In cars equipped with ABS you can apply full force on the pedal and steer the car while at it. The advantage is huge as your stopping distances reduce and you can steer your way out of a vehicle that has come to an abrupt halt or even avoid a stationary truck. Similarly, you can avoid hitting jay walking pedestrians, cattle that leisurely stroll across the road and so on. For getting the best out of your brakes, you should spend time practising braking.
Choose a closed road or an empty parking lot to practice sudden braking. Put a marker (a traffic cone or a used tyre) and try stopping before it at, say, 60 kph to begin with. Repeat the exercise by braking at 70, 80, 90 and 100 kph. During this exercise you will get a feel of how to come to a halt or even avoid the marker by using all the braking force you can get from your car. Trust me, after this exercise you will brake much better every time you are forced to panic braking in real life conditions.
Most drivers end up rear ending cars or get rear ended because they don’t know how good modern brakes are. This simple practice session will make you a better driver when you hit fast roads such as the Mumbai-Pune express way, the Delhi-Agra highway and most of the Golden Quadrilateral and other national highways.
Now let us deal with speed. There is a huge difference between driving at 80 kph and100 kph on Indian roads (in international road conditions it will be 100 kph and 120 kph). At 80 kph, you will have so much more time to react to a hazardous situation on the road than at 100kph. Chances of you losing control of the car increases dramatically with speed, especially in inclement weather. Even in the unfortunate instance of a tyre blow out, you will be able to control the car and bring to a safe halt at 80 than at 100 kph.
Hill driving and driving on relatively fast highways with oncoming traffic is next.
While on a hill/mountain road the right of way is for vehicles coming up hill. That does not mean that you can drive blindly into corners and expect on coming traffic to stop. To begin with get into a gear that will give you adequate amount of speed to negotiate the climb. Honk before you enter the corner to alert vehicles coming against you. And stick to your lane! It is easy to stray onto the other side of the road if you are carrying too much speed.
Many of our national and state highways are narrow and feature oncoming traffic. The most dangerous thing you can do on such roads is to try and overtake a slow-moving vehicle and slip back on to your side of the road. It gets worse in the night when blinding head lights come into play. The golden rule is not to overtake if you can see oncoming vehicles. But there are times you have pulled out of your lane for an overtaking manoeuvre and have no option but to complete it.

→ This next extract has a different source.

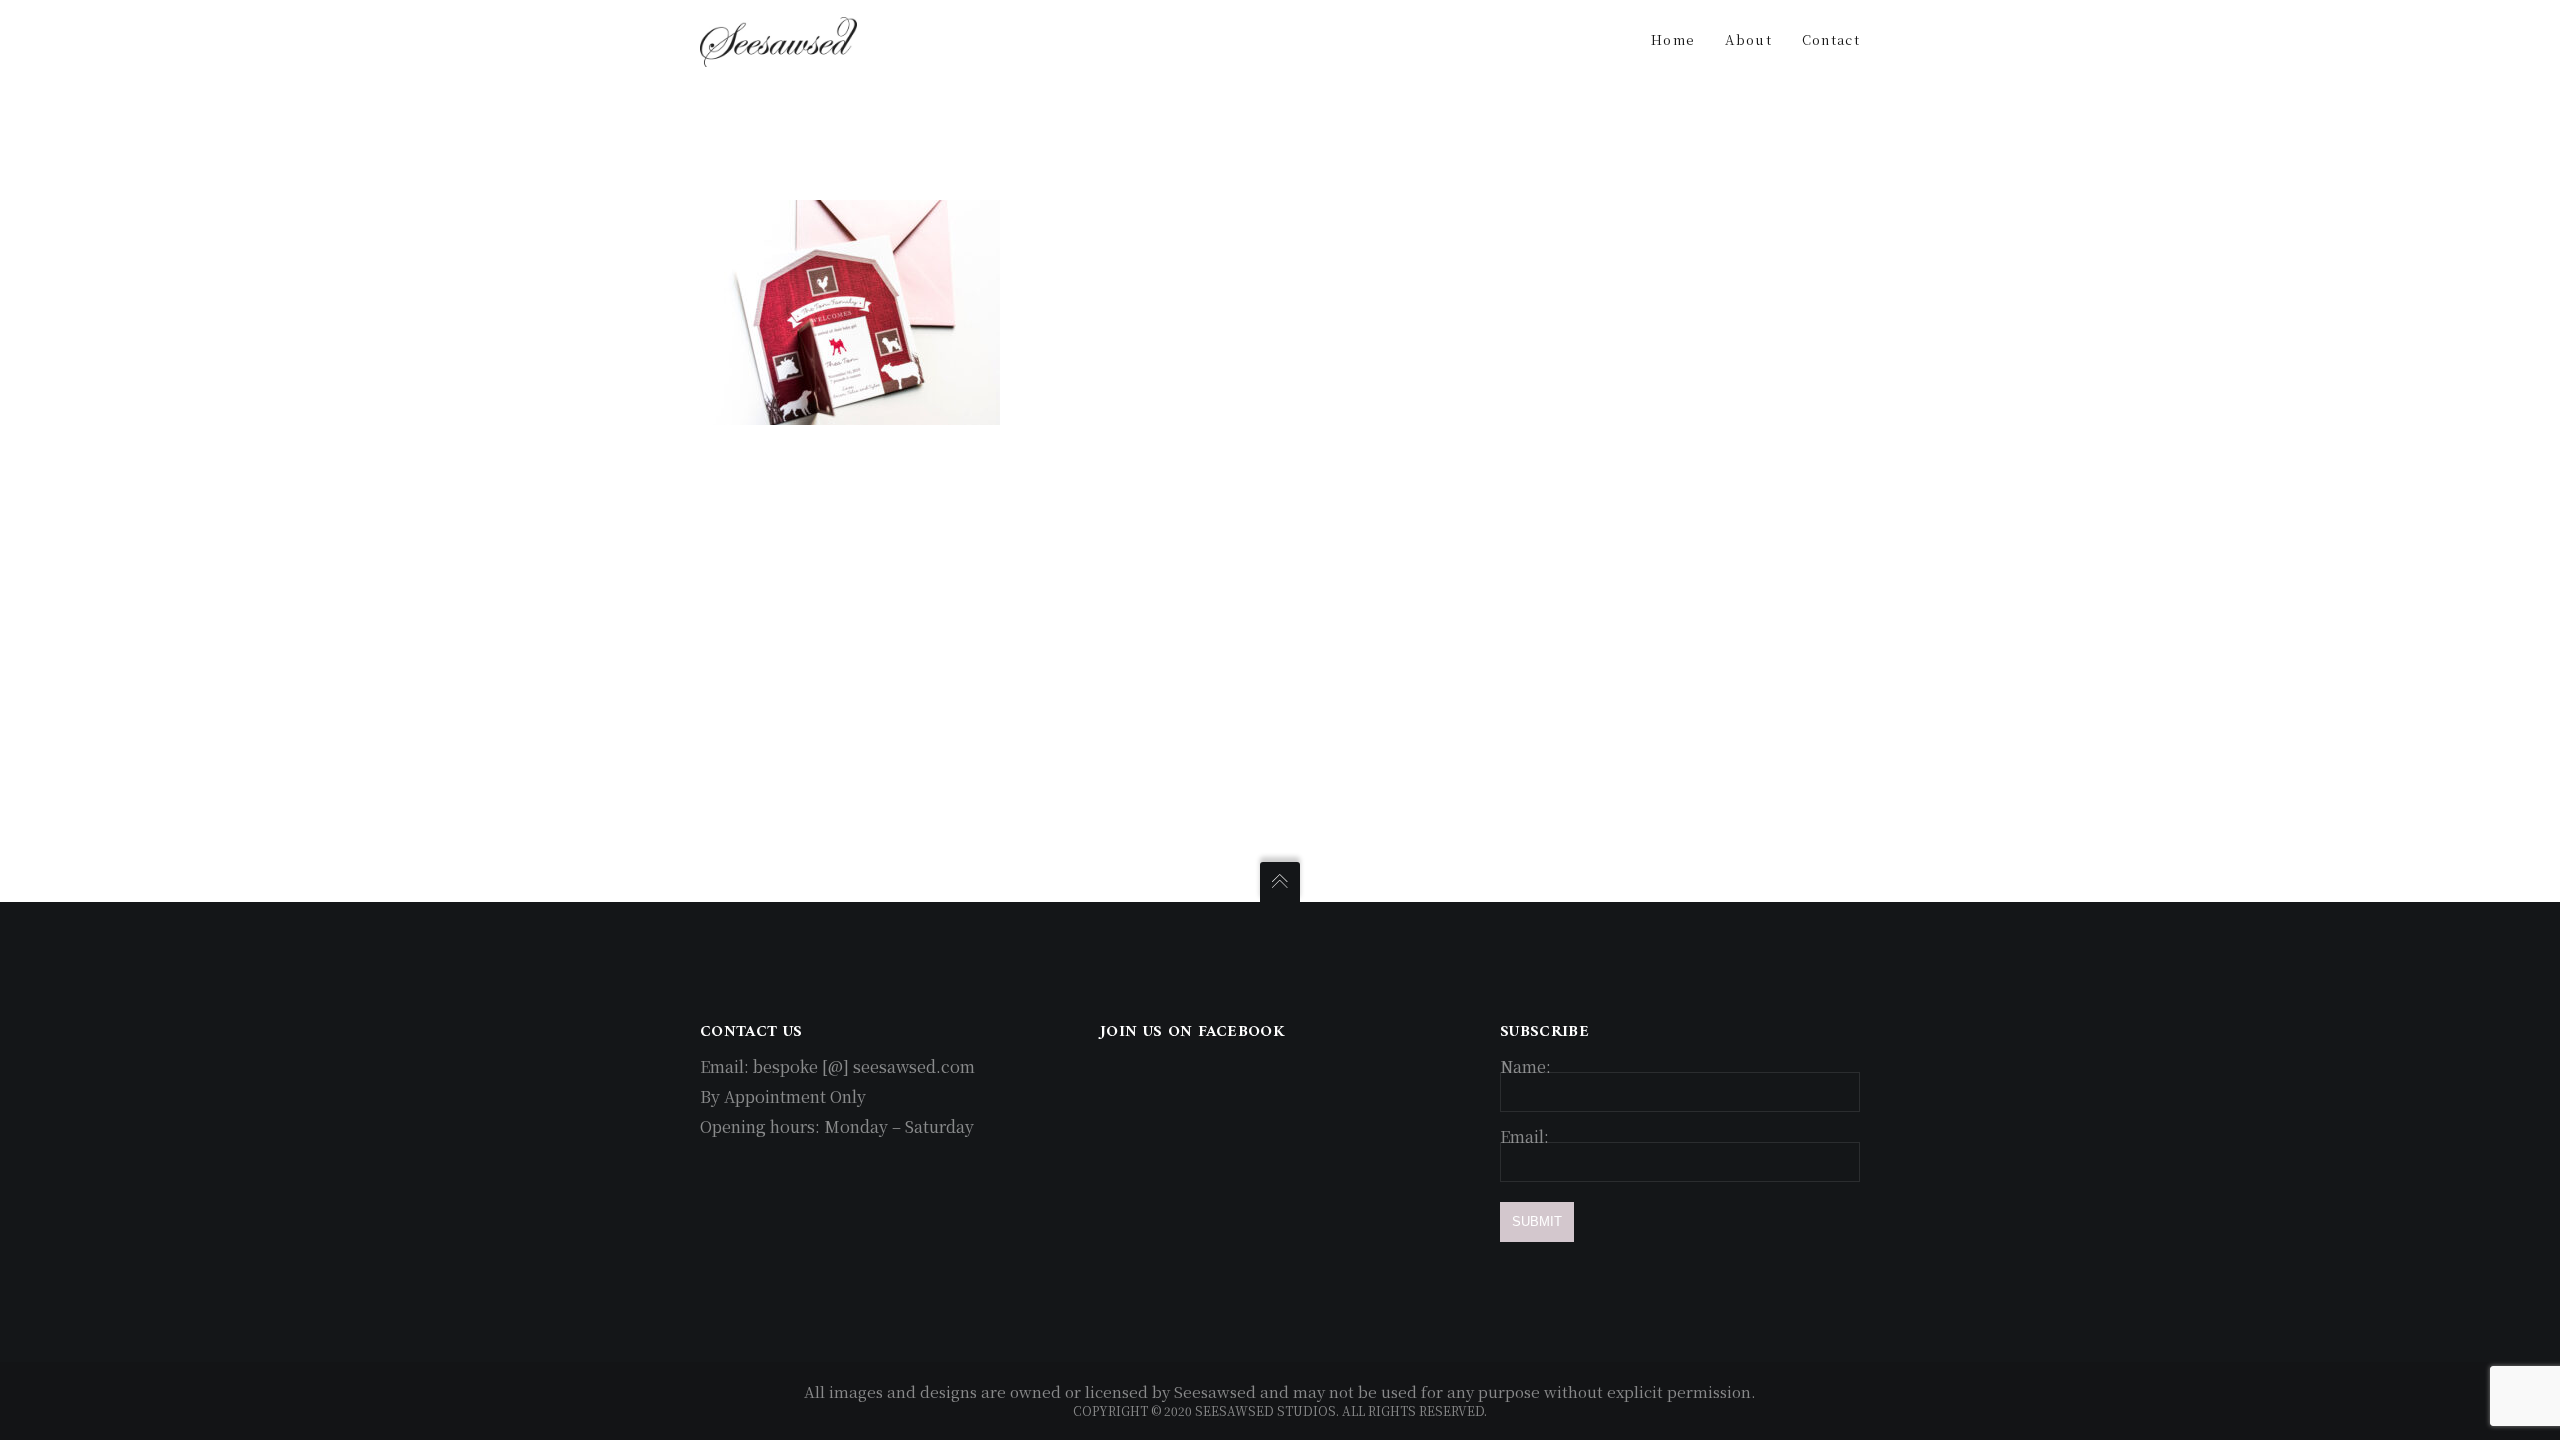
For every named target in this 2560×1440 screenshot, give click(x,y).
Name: (1525, 1066)
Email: (1524, 1136)
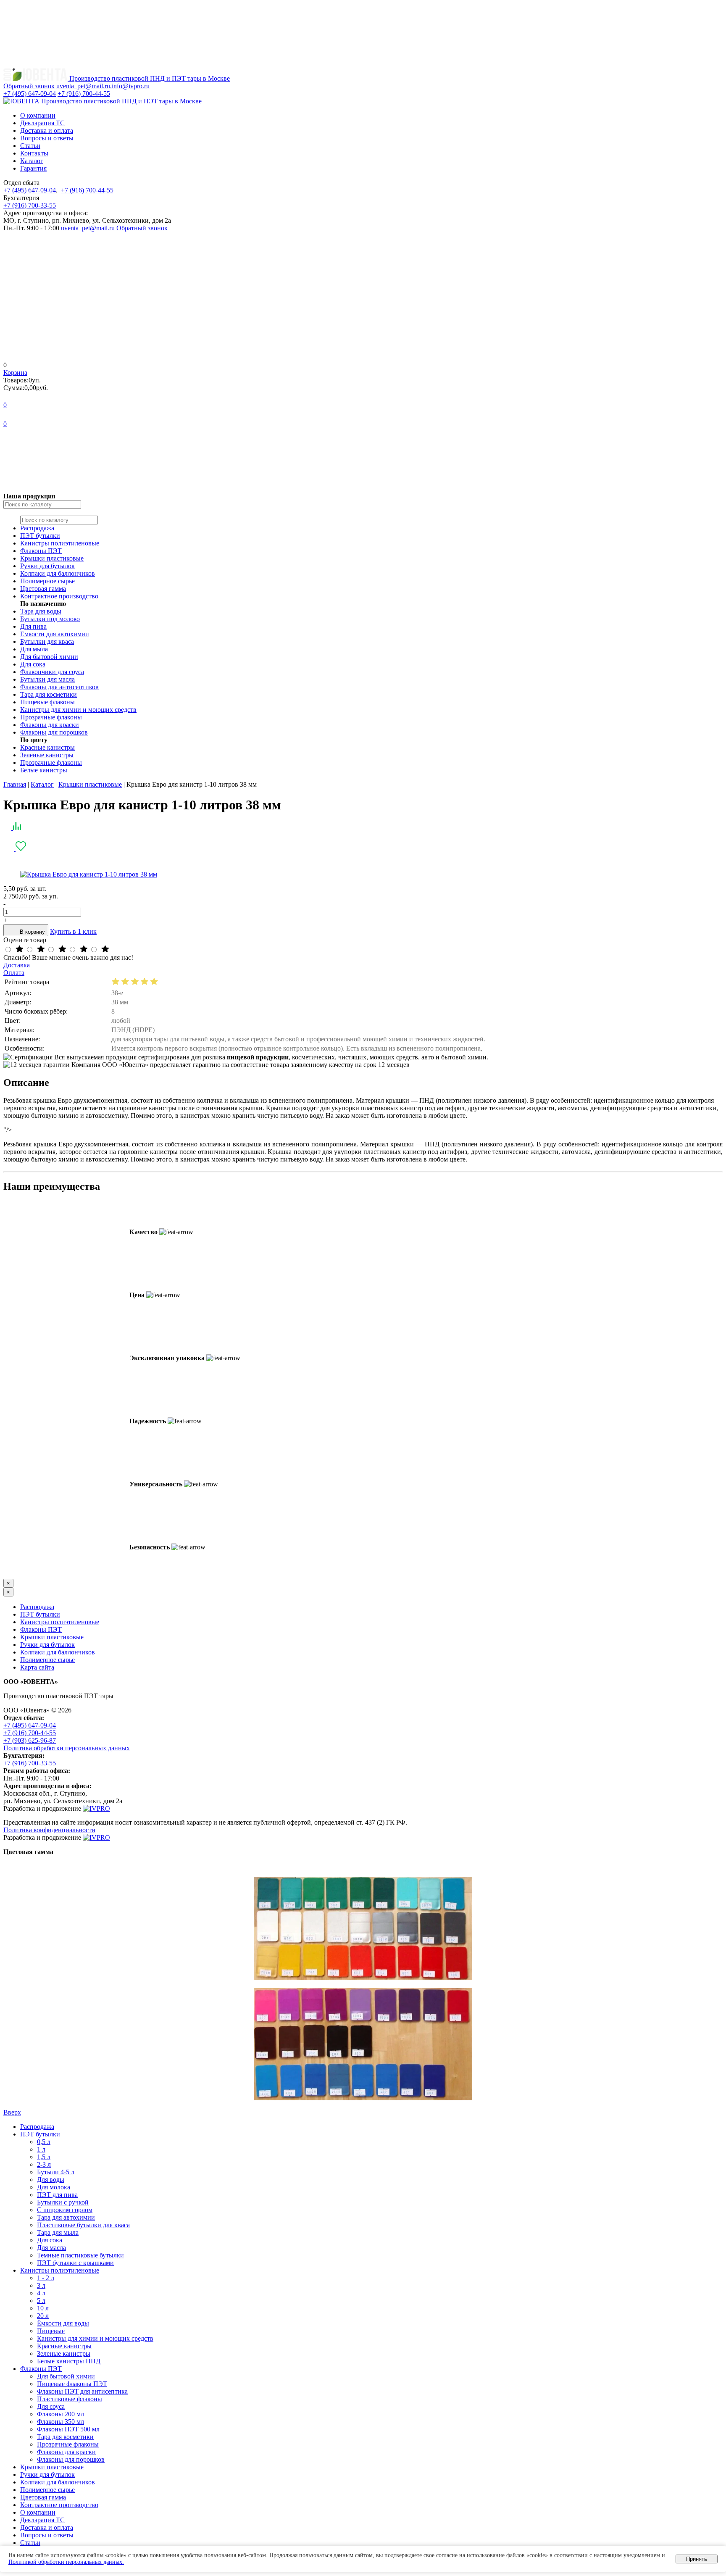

Assessing the speed of the vehicles involved (the one you are passing and the one that is coming against you) is very critical. Once you are committed and you think you can’t make it, you can always try to slip back behind he vehicle you were trying to overtake. In short, do not play Russian roulette with oncoming traffic -it is just not worth it.
(Bijoy Kumar Y, a former editor at Business Standard Motoring, heads adventure initiatives at Mahindra and Mahindra Ltd.)